Text passage —
*-*-*

ISLAMABAD: As World Immunisation Week is set to begin this week, Pakistan has protected over 160 million children and 130 million mothers with life-saving vaccines over the past five decades since the founding of Pakistan’s Expanded Programme on Immunisation (EPI) in 1978, in collaboration with the World Health Organisation (WHO) and its partners.
“Pakistan eradicated smallpox in 1976 and paved the way for the launch of an immunisation programme that has since averted 2.6 million child deaths from vaccine-preventable diseases, proving that, for every generation, vaccines work and save lives,” WHO said in a statement issued in connection with Immunisation Week.
“Since 1994, powered by the medical science behind vaccines, Pakistan has reduced paralytic polio cases by 99.8 per cent,” it stated.
Pakistan also obtained WHO certification for the elimination of maternal and neonatal tetanus (MNTE) in Punjab, Sindh, Pakistan-administered Kashmir (PAK), Islamabad Capital Territory (ICT) and Gilgit-Baltistan, ensuring that approximately 80 per cent of the country’s population now lives in areas where neonatal tetanus no longer poses a public health threat, with fewer than one case per 1,000 live births,” WHO said.
WHO has estimated that Pakistan’s EPI averts up to 17per cent of all childhood mortality, making immunisation the most cost-effective single public health intervention available in the country.
WHO Representative in Pakistan Dr Luo Dapeng extended the organisation’s gratitude to hundreds of thousands of frontline health workers, scientists, authorities and partners who have translated the medical science behind vaccines into action to save lives.

*-*-*

Provided material —
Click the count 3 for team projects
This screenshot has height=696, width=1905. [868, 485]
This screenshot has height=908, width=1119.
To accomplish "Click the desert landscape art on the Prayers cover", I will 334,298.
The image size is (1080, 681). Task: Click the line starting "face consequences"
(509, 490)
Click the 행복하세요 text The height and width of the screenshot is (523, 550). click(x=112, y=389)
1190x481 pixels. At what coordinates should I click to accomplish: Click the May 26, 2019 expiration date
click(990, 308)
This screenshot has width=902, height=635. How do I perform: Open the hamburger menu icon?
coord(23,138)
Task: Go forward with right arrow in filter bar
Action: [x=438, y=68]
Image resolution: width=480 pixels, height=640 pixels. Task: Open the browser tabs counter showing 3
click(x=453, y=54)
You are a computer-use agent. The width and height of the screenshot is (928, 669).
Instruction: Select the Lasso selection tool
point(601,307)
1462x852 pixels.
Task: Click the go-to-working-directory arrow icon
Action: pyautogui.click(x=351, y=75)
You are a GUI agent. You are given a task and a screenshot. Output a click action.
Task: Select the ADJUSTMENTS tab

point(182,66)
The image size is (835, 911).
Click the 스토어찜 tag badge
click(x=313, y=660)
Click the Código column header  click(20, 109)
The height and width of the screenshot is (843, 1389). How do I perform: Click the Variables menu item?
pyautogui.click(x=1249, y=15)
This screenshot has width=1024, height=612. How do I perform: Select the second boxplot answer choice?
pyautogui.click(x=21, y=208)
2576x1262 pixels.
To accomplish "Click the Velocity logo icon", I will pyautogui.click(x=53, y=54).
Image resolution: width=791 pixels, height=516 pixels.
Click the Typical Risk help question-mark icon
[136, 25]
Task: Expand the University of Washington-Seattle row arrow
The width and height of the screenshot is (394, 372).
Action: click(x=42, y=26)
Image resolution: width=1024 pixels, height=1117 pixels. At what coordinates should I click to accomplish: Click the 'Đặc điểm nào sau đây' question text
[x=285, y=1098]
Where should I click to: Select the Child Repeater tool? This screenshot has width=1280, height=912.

*-*-*

Task instructions —
a: Can you write out the Pakistan immunization report word for word, everything from "WHO has estimated" down to "to save lives."?
b: Answer these questions from the Pakistan immunization report:
(i) In what year was Pakistan's Expanded Programme on Immunisation founded?
(ii) By what percentage has Pakistan reduced paralytic polio cases since 1994?
(iii) Who is the WHO Representative in Pakistan?
The listing has no connection to the Pakistan immunization report.

Task results —
a:
WHO has estimated that Pakistan’s EPI averts up to 17per cent of all childhood mortality, making immunisation the most cost-effective single public health intervention available in the country.
WHO Representative in Pakistan Dr Luo Dapeng extended the organisation’s gratitude to hundreds of thousands of frontline health workers, scientists, authorities and partners who have translated the medical science behind vaccines into action to save lives.

b:
(i) 1978
(ii) 99.8 per cent
(iii) Dr Luo Dapeng